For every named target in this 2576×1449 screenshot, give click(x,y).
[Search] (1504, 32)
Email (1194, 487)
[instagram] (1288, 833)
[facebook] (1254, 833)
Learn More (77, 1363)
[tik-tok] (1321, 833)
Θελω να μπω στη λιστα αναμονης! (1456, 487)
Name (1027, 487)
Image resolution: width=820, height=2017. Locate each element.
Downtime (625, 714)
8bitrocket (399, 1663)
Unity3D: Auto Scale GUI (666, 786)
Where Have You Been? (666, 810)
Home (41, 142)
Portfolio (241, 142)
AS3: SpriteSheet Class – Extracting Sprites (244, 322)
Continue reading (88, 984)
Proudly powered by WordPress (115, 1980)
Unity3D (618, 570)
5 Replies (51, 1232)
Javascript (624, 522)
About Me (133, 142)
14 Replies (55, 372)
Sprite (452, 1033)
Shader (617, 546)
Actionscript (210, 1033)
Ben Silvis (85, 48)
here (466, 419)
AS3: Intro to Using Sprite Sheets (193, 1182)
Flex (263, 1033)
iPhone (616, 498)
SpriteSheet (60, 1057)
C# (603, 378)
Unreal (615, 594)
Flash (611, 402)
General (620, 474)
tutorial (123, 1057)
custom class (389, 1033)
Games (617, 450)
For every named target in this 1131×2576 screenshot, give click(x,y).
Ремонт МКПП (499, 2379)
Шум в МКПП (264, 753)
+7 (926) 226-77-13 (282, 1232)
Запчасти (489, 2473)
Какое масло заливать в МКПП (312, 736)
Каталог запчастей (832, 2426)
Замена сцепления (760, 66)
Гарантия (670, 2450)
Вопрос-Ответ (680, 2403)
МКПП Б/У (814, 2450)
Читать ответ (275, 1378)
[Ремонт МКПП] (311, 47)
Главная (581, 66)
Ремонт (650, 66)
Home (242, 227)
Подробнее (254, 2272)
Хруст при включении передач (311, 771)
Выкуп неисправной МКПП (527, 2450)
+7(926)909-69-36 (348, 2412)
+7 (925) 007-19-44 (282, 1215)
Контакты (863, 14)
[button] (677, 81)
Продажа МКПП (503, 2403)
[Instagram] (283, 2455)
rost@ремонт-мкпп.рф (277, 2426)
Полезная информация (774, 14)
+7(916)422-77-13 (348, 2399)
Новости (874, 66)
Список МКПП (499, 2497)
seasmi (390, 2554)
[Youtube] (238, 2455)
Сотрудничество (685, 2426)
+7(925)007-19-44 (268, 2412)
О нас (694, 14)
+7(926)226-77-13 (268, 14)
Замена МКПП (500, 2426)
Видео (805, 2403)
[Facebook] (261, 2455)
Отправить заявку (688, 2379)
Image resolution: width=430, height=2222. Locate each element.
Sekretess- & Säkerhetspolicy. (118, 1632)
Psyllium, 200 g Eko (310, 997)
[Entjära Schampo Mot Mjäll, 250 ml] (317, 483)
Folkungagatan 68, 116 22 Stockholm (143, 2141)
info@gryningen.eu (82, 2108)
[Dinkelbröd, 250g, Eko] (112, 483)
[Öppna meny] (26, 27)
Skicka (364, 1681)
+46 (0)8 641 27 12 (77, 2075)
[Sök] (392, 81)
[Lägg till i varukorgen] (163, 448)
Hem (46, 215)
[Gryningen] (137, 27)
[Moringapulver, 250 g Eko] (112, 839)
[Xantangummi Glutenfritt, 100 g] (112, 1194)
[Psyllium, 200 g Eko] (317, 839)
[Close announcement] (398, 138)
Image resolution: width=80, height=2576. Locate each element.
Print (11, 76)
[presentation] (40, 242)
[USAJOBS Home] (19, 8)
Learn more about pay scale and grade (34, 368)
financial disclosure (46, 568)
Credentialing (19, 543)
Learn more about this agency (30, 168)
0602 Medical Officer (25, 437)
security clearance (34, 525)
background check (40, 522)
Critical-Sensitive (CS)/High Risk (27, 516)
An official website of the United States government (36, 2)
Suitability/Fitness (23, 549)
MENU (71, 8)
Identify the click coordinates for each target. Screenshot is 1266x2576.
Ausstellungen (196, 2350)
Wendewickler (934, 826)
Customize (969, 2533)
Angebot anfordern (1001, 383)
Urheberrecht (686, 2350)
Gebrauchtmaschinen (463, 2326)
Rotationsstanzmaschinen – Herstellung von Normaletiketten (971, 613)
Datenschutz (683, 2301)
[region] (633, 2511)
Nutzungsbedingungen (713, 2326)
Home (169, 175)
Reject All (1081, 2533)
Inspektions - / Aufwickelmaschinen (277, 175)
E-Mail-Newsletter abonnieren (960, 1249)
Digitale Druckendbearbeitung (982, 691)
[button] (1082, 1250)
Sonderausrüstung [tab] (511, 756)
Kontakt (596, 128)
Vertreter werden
□ □ □ □
* _ASSIGNED TASK_
Using the entries above, return exactly the lines from the line with "security clearance (34, 525)" to the line with "Gebrauchtmaschinen (463, 2326)", counting both of those lines.

* _WRITTEN ANSWER_
security clearance (34, 525)
background check (40, 522)
Critical-Sensitive (CS)/High Risk (27, 516)
An official website of the United States government (36, 2)
Suitability/Fitness (23, 549)
MENU (71, 8)
Identify the click coordinates for each target. Screenshot is 1266x2576.
Ausstellungen (196, 2350)
Wendewickler (934, 826)
Customize (969, 2533)
Angebot anfordern (1001, 383)
Urheberrecht (686, 2350)
Gebrauchtmaschinen (463, 2326)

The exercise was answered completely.